Start of Recorded information

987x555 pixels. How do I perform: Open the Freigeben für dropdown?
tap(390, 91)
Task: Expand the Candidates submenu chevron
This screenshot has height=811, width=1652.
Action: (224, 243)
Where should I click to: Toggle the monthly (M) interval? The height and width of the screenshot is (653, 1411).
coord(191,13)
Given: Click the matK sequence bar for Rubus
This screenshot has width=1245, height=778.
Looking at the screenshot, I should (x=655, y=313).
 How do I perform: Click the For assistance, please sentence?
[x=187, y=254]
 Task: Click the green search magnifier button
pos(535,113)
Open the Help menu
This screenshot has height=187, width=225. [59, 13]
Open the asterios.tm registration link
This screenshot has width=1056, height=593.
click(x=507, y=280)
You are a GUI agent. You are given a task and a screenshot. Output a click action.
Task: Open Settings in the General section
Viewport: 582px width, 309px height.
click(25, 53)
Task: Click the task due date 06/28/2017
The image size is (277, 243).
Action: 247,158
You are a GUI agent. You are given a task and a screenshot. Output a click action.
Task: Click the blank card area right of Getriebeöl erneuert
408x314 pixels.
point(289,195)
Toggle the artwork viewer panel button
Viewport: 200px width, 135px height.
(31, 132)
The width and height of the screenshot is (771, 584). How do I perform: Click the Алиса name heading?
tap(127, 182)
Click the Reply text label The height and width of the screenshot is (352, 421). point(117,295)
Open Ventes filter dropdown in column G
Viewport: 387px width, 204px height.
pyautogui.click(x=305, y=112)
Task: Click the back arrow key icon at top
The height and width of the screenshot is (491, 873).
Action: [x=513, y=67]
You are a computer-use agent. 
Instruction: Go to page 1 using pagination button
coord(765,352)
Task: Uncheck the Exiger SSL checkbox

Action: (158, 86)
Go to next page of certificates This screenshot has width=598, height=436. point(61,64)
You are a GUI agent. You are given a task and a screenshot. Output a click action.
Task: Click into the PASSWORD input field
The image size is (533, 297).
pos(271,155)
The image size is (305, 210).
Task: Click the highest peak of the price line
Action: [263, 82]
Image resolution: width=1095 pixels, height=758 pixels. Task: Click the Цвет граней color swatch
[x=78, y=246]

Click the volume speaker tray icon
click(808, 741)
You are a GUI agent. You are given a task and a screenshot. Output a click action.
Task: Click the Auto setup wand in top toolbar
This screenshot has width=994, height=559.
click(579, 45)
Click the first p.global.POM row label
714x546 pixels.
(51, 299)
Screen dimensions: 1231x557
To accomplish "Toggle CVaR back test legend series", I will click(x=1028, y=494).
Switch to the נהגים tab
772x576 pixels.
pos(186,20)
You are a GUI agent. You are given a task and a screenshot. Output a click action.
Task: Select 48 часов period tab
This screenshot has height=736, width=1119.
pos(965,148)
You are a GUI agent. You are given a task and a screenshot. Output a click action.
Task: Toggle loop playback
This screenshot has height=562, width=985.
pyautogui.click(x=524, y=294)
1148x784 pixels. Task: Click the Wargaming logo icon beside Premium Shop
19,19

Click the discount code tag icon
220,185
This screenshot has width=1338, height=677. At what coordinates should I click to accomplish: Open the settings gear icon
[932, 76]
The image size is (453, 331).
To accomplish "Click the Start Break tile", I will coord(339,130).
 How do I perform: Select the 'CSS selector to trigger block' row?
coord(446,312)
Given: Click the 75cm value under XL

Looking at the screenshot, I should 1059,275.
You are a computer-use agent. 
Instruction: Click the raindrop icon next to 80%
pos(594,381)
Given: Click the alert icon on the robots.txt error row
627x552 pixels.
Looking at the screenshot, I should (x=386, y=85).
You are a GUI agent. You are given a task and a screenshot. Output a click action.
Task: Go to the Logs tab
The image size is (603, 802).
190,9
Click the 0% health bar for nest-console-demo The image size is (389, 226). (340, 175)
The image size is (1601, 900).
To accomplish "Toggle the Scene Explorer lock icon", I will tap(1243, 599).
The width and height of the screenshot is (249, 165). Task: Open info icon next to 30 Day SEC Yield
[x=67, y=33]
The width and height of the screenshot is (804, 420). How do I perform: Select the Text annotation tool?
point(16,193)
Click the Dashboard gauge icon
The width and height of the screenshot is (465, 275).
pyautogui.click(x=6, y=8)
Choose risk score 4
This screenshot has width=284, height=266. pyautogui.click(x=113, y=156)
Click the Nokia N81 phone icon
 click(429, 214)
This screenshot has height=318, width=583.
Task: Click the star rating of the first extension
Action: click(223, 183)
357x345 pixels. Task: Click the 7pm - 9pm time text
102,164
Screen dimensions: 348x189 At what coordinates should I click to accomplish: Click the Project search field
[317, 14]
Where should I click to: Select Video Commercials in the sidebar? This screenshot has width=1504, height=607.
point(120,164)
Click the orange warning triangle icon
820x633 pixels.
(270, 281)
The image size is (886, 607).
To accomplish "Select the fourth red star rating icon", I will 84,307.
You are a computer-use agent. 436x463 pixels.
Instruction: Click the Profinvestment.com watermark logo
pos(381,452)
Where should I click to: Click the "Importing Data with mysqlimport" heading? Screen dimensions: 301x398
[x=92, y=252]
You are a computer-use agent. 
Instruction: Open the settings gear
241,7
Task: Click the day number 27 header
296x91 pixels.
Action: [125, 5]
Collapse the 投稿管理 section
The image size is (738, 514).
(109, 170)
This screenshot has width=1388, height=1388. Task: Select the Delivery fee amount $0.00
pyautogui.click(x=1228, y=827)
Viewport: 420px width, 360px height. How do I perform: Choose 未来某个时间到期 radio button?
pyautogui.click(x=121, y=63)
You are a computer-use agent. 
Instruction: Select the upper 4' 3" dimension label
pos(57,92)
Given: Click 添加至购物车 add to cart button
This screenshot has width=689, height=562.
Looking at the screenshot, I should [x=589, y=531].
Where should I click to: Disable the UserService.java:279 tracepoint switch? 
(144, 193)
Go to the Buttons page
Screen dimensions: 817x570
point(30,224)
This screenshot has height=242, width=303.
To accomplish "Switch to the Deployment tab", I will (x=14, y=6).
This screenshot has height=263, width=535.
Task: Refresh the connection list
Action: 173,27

End of Recorded information

Could you set down, word for word, only the lines above from the line with "This screenshot has width=1245, height=778." to the line with "Task: Click the back arrow key icon at top", including both?

→ Your solution
This screenshot has width=1245, height=778.
Looking at the screenshot, I should (x=655, y=313).
 How do I perform: Click the For assistance, please sentence?
[x=187, y=254]
 Task: Click the green search magnifier button
pos(535,113)
Open the Help menu
This screenshot has height=187, width=225. [59, 13]
Open the asterios.tm registration link
This screenshot has width=1056, height=593.
click(x=507, y=280)
You are a GUI agent. You are given a task and a screenshot. Output a click action.
Task: Open Settings in the General section
Viewport: 582px width, 309px height.
click(25, 53)
Task: Click the task due date 06/28/2017
The image size is (277, 243).
Action: 247,158
You are a GUI agent. You are given a task and a screenshot. Output a click action.
Task: Click the blank card area right of Getriebeöl erneuert
408x314 pixels.
point(289,195)
Toggle the artwork viewer panel button
Viewport: 200px width, 135px height.
(31, 132)
The width and height of the screenshot is (771, 584). How do I perform: Click the Алиса name heading?
tap(127, 182)
Click the Reply text label The height and width of the screenshot is (352, 421). point(117,295)
Open Ventes filter dropdown in column G
Viewport: 387px width, 204px height.
pyautogui.click(x=305, y=112)
Task: Click the back arrow key icon at top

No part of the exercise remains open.